Istanbul. Musste Gregor K. tatsächlich für eine türkische Lira, umgerechnet 47 Cent, sterben? War es ein Auftragsmord? Oder wurde der Deutsche in Istanbul getötet, weil er Christ war? Es gibt immer neue Rätsel im Fall des 41-Jährigen aus dem münsterländischen Billerbeck.

Gregor K. war am Montag auf einer belebten Einkaufsstraße in Istanbul mit mehreren Messerstichen in die Brust getötet worden. Der 26-jährige mutmaßliche Täter Ibrahim A. wurde gestern offiziell des Mordes beschuldigt und ins Untersuchungsgefängnis Metris gebracht.

Gregor K., wurde in Deutschland mit Haftbefehl gesucht. Er war wegen Betruges und Untreue zu zweieinhalb Jahren Haft verurteilt worden, kehrte aber im Juni 2008 nach einem Freigang nicht in die JVA Münster zurück. Vermutlich hat er sich bereits damals in die Türkei abgesetzt – um hier ein neues Lebens zu beginnen? Die Zeitung „Vatan” berichtete, Gregor K. habe in Istanbul mit seiner türkischen Verlobten ein Bauunternehmen aufgebaut.
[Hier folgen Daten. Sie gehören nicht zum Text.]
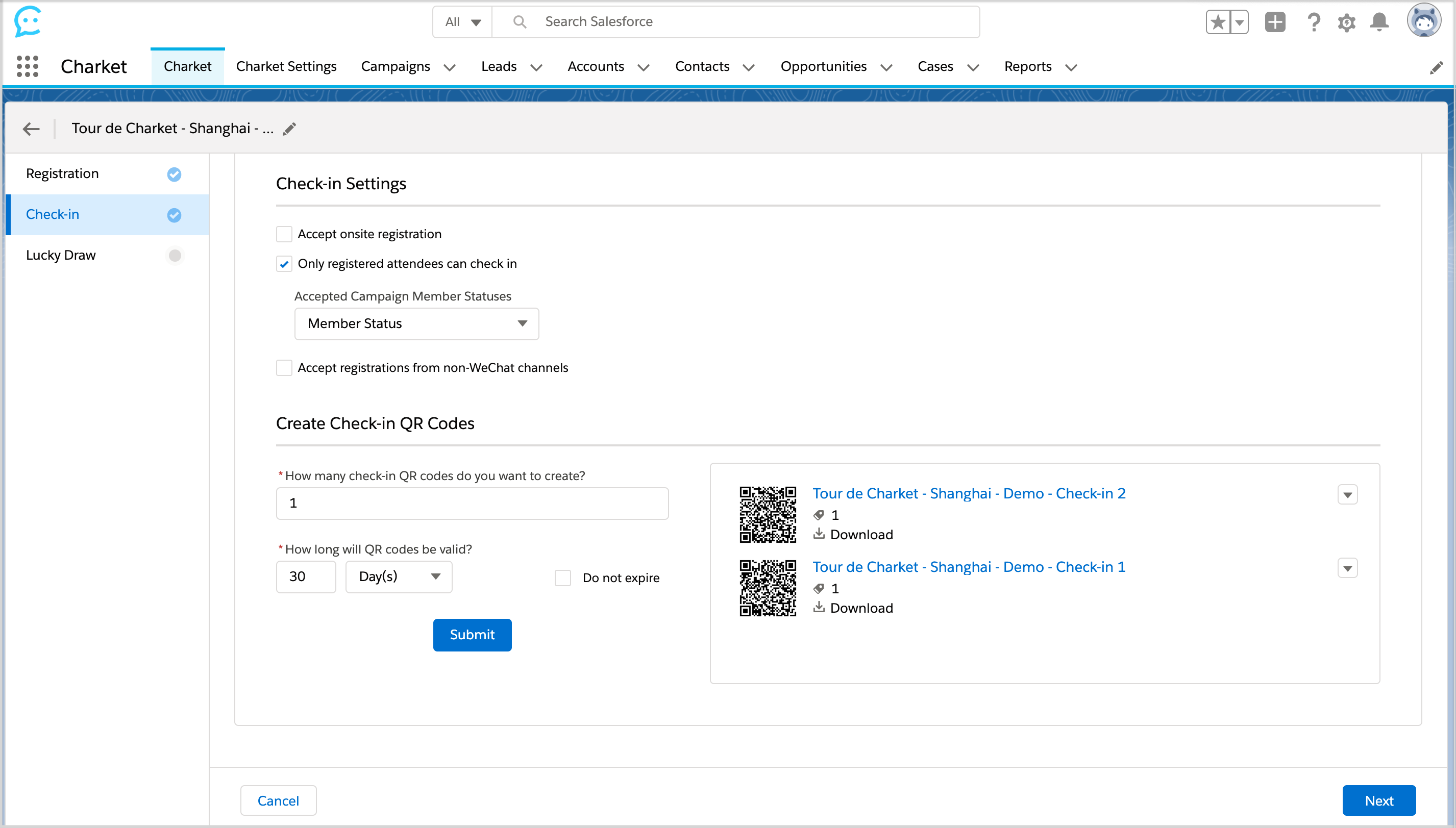Open actions menu for Check-in 1 QR code

(x=1347, y=568)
Der Mord an dem Deutschen hat in der Türkei Entsetzen ausgelöst – auch weil offenbar kein Passant auf der belebten Istiklal Caddesi dem Mann zu Hilfe kam, als der Täter immer wieder ein Brotmesser in seine Brust rammte.

Passanten gingen weiter

Auf den Bildern von Überwachungskameras ist zu sehen, wie die meisten Passanten achtlos weitergehen. Andere sehen dem Mord untätig zu. Nach seiner Festnahme verwickelte sich Ibrahim A. schnell in Widersprüche. Zunächst erzählte er den Polizisten, er habe den Deutschen angebettelt. Dann berichtete der Fernsehsender CNN unter Berufung auf Polizeikreise von einer neuen Version: „Ich wollte einen Christen töten”, soll der Ibrahim A. erklärt haben. Er habe sich daher in der Umgebung der Istiklal Caddesi, wo es mehrere christliche Kirchen gibt, nach einem Opfer umgesehen. Dazu könnte passen, dass Gregor K. nach Aussage seiner Verlobten Hatice Isik sehr fromm war. War also religiöser Hass das Motiv?

Der Beschuldigte Ibrahim A. ist bei der Polizei kein Unbekannter. Er war im Frühjahr in psychiatrischer Behandlung und hatte bereits in der Vergangenheit einen Passanten mit einem Messer angegriffen. Die Polizei zögert, den Mord als die Tat eines Geistesgestörten zu den Akten zu legen. Denn es gibt Hinweise darauf, dass sich Täter und Opfer vielleicht nicht zufällig begegnet sind, sondern einander kannten. Überwachungskameras zeigen, wie Ibrahim A. und Gregor K. minutenlang nebeneinander hergehen und offenbar entspannt miteinander reden, bevor der Türke den Deutschen zu Boden wirft, das Messer zieht und auf sein Opfer einzustechen beginnt.

Die Ermittler schließen nicht aus, dass es sich um einen Auftragsmord gehandelt haben könnte, schreibt die Zeitung „Vatan”. Die Polizei suche nun im beruflichen und privaten Umfeld von Gregor K. nach Motiven.